> **Exercise materials**
==================================================
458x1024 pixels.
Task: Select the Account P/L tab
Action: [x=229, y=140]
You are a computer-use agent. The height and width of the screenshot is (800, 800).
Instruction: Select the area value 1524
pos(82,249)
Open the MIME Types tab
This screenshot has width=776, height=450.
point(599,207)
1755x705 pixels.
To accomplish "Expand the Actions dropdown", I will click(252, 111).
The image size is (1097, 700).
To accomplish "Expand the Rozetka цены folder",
==================================================
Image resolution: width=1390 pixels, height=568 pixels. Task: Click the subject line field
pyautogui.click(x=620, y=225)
==================================================
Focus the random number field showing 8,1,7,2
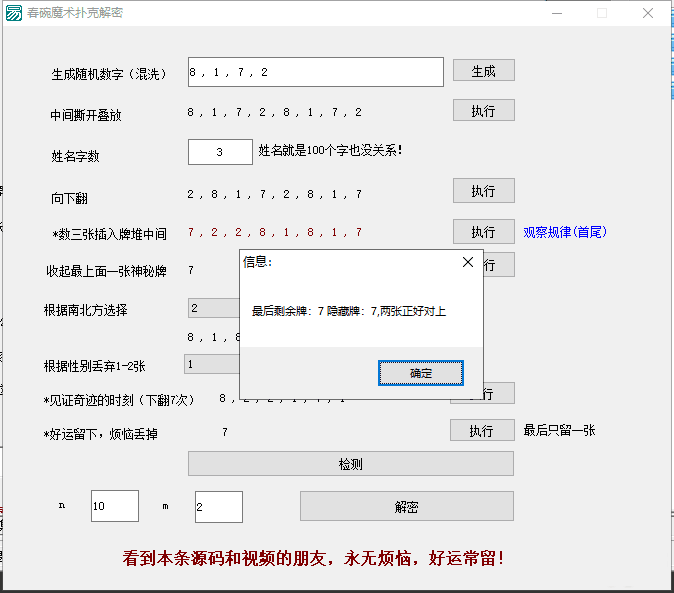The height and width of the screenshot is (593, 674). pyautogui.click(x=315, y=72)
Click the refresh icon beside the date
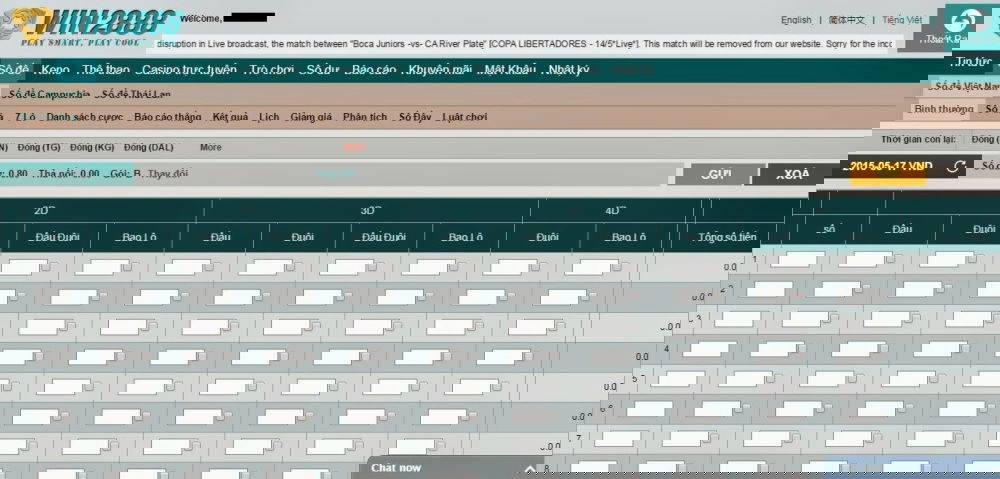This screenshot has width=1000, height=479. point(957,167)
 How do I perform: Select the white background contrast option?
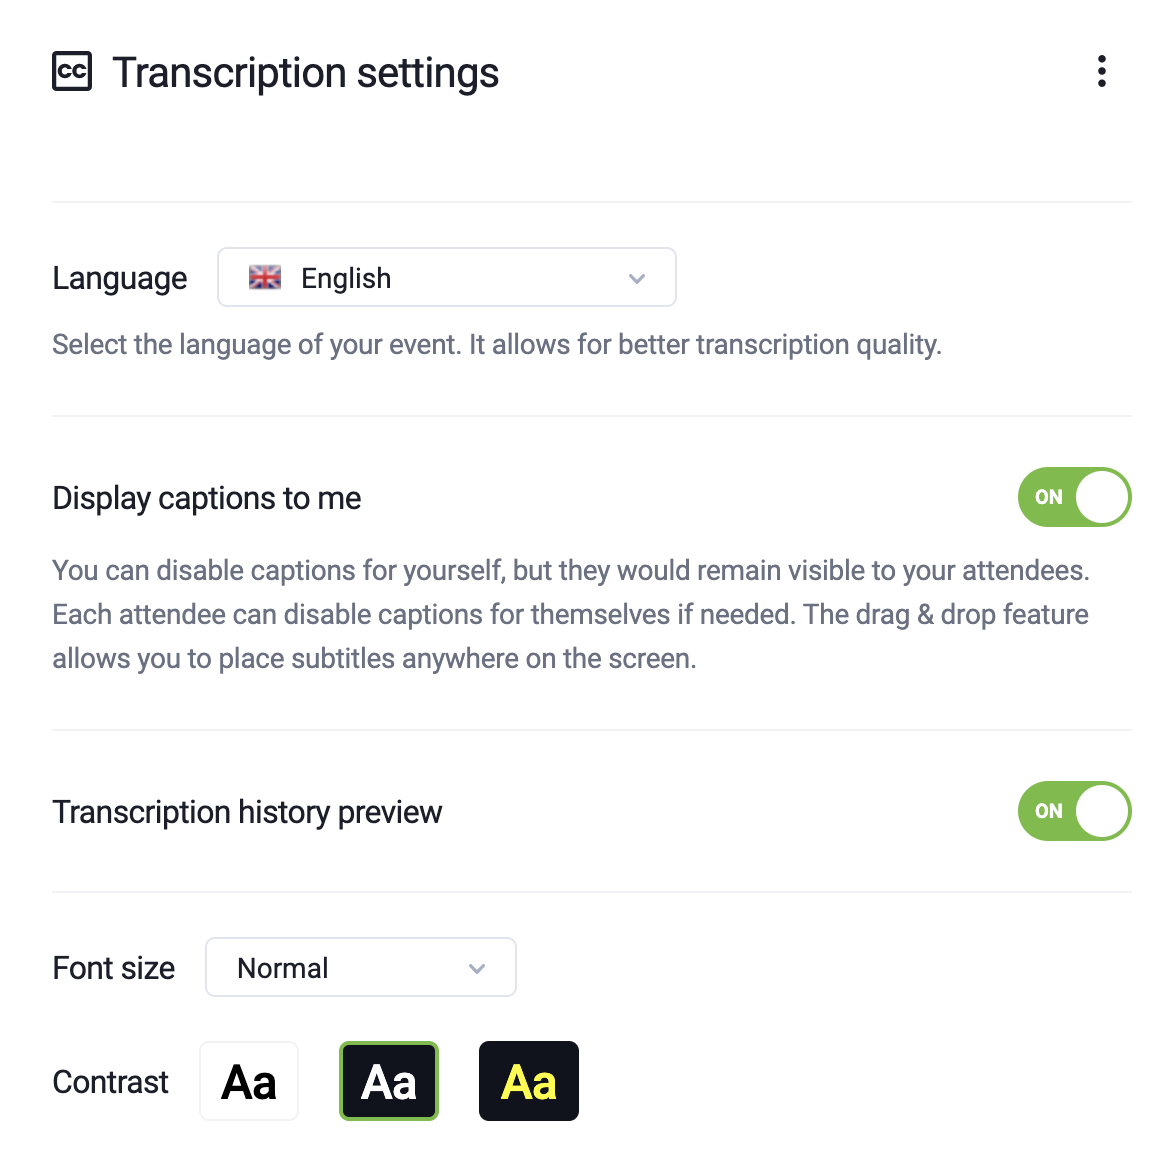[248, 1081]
==================================================
> **What you need to do**
Going back over the entries above, copy word for word every line from the one that has "You are a computer-use" on through the one that has "the Rozetka цены".

> **Expected answer**
You are a computer-use agent. The height and width of the screenshot is (800, 800).
Instruction: Select the area value 1524
pos(82,249)
Open the MIME Types tab
This screenshot has width=776, height=450.
point(599,207)
1755x705 pixels.
To accomplish "Expand the Actions dropdown", I will click(252, 111).
The image size is (1097, 700).
To accomplish "Expand the Rozetka цены folder",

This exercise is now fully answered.